L’ambizione de Il primo re non si limita all’epica del soggetto, ma si gioca soprattutto nelle scelte tecniche e formali messe in campo nel racconto. Rovere opta per una messa in scena non adrenalinica, in cui si privilegiano le soluzioni d’ambiente, d’attesa, di relativa inerzia (fin troppo in certi passaggi, con una parte centrale un po’ stanca dopo l’ottima sezione iniziale). Il silenzio viene quindi spezzato da improvvise esplosioni di brutalità in cui si espone l’uomo nella sua natura animale, in cui si sublima il gesto ultimo per la sopravvivenza: la precarietà come caratteristica immanente dell’esistenza. Il mirabile uso della luce naturale nella fotografia di Daniele Ciprì è, in questo senso, fortemente funzionale agli obiettivi del racconto, donando all’immagine un acuto realismo sensoriale: le penombre fra la natura selvaggia della foresta, il fuoco sacro che arde, la luce che si abbatte sui corpi e li rende tangibili, presenti, reali. Sembra infatti che l’obiettivo principale di Rovere sia questo: rifuggire la dimensione unicamente mitica, quella che sfocia nel fantastico, sottolineando ad ogni passaggio il naturalismo estremo dell’approccio. L’uso innovativo del proto-latino va nella stessa direzione, sforzo non solo filologico di ricostruzione della lingua, ma anche di impostazione recitativa per cui, lontano dalla solennità dei testi classici, la lingua assume finalmente un suono, un incedere trascinato e impastato, fra il lamento, la preghiera e un’incredibile ipotesi di quotidianità.

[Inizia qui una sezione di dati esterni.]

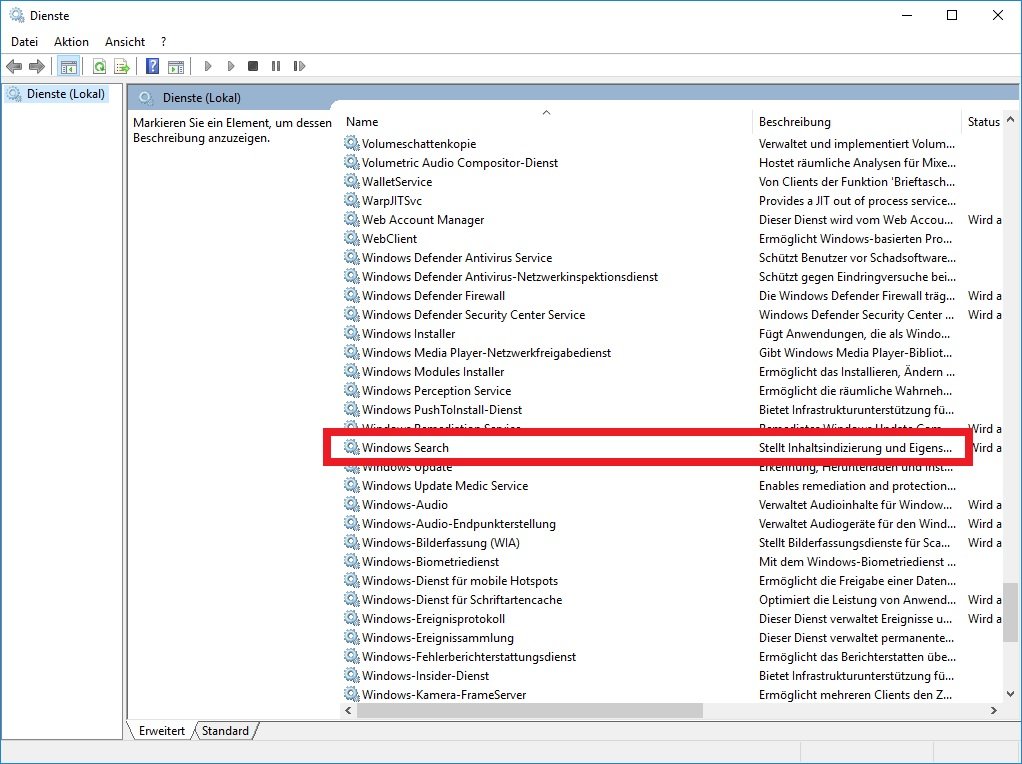Toggle the console tree pane icon

coord(69,66)
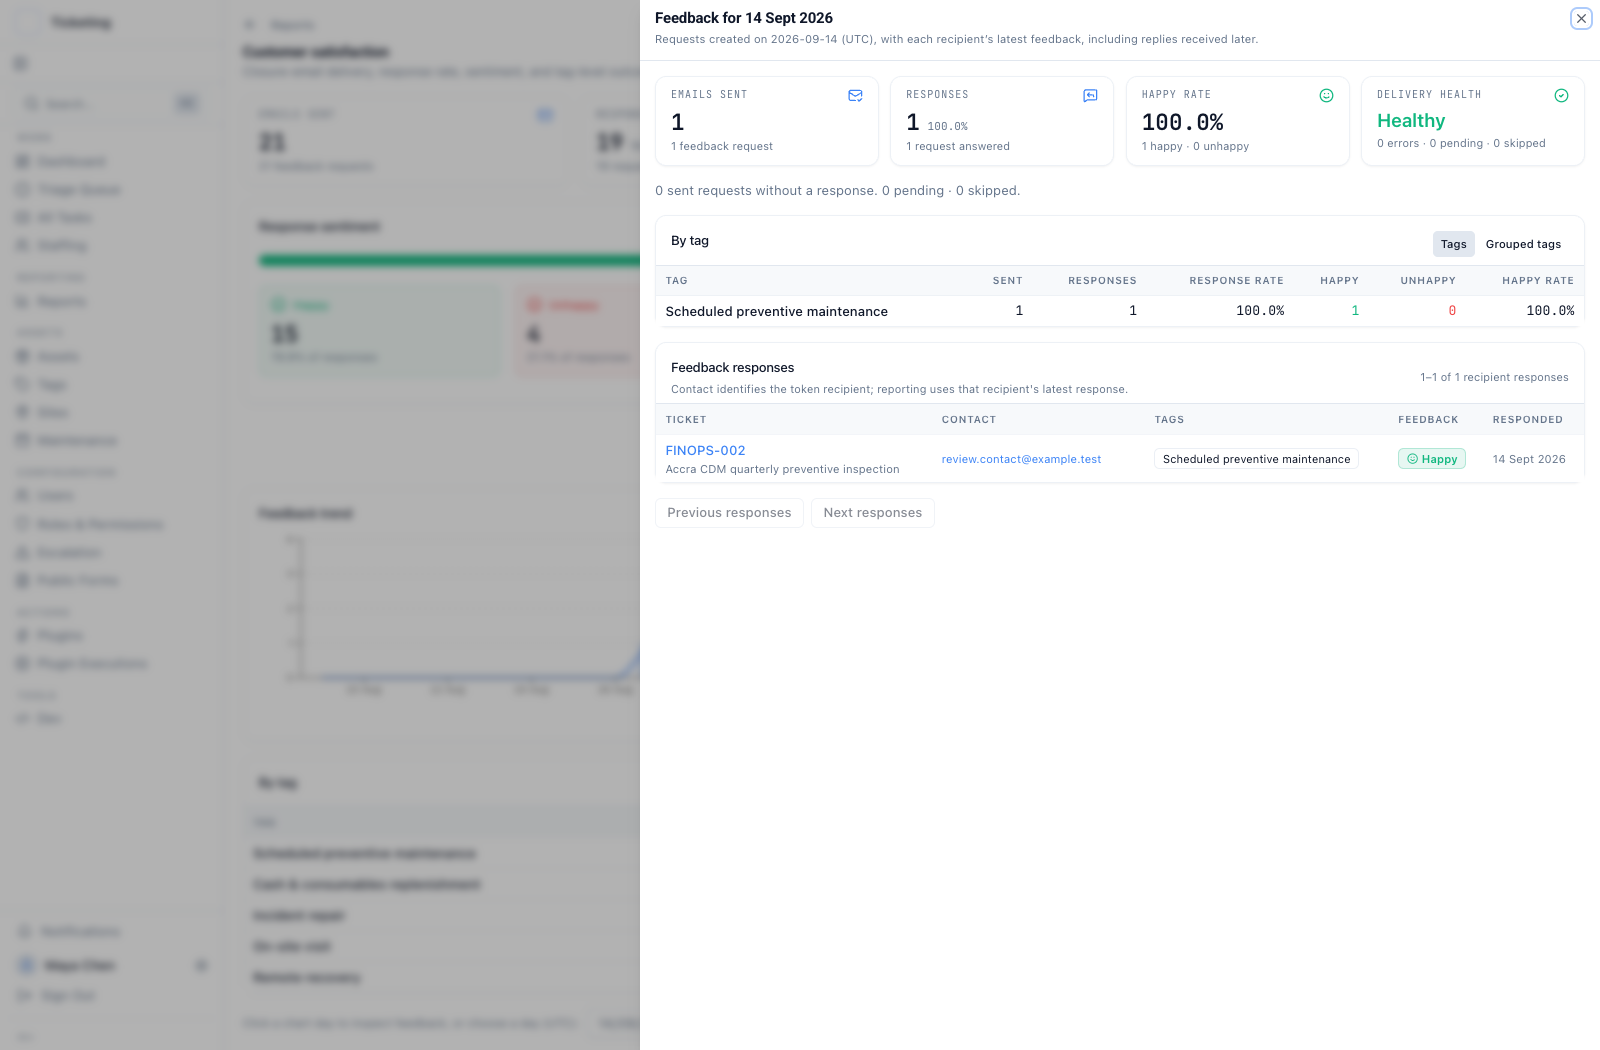Click the Happy Rate column header
The height and width of the screenshot is (1050, 1600).
[x=1538, y=281]
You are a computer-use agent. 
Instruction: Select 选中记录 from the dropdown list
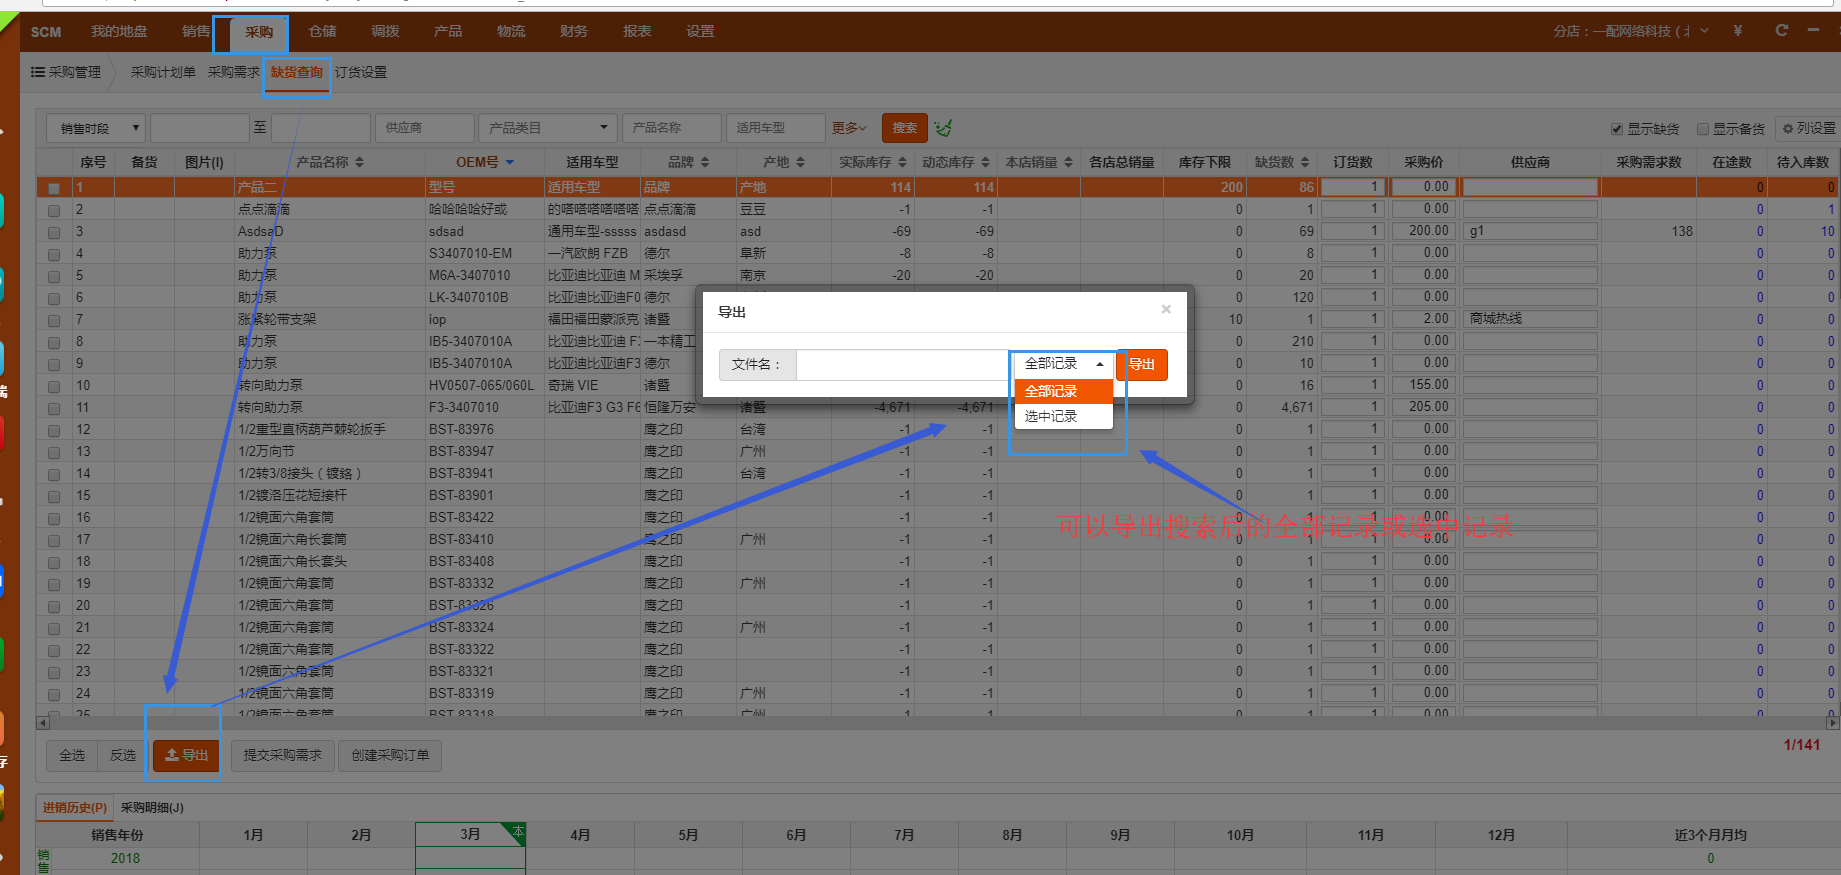pyautogui.click(x=1051, y=416)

Ma il mito della fondazione, la questione dell’origine, ingloba necessariamente una questione politica laddove la narrazione di come tutto è nato di fatto legittima costruzioni ideologiche e letture del futuro. C’è dunque una metafora politica da ricercare in questo film? C’è chi ci ha voluto vedere un’eco delle vicende politiche contemporanee. Altri hanno invece riflettuto sullo status migrante dei fratelli. Ma Il primo re decide di fermarsi a monte di tutto ciò, a-storicizzandosi senza intenti didascalici o allegorie del presente. L’operazione guidata da Matteo Rovere vuole innanzitutto essere un’esperienza immersiva che, tramite l’uso della tecnologia odierna, mira a restituire un contatto sensorialmente tangibile di un’epoca perduta (paradosso del realismo!). L’insidia della lettura politica, dell’utilizzo improprio delle interpretazioni, viene disinnescato dall’approccio essenziale del film, dalla sublimazione del racconto in un dualismo di attitudini e morali che, lungi dall’escludersi a vicenda, servono l’un l’altra alla ricerca di una fondamentale complementarietà.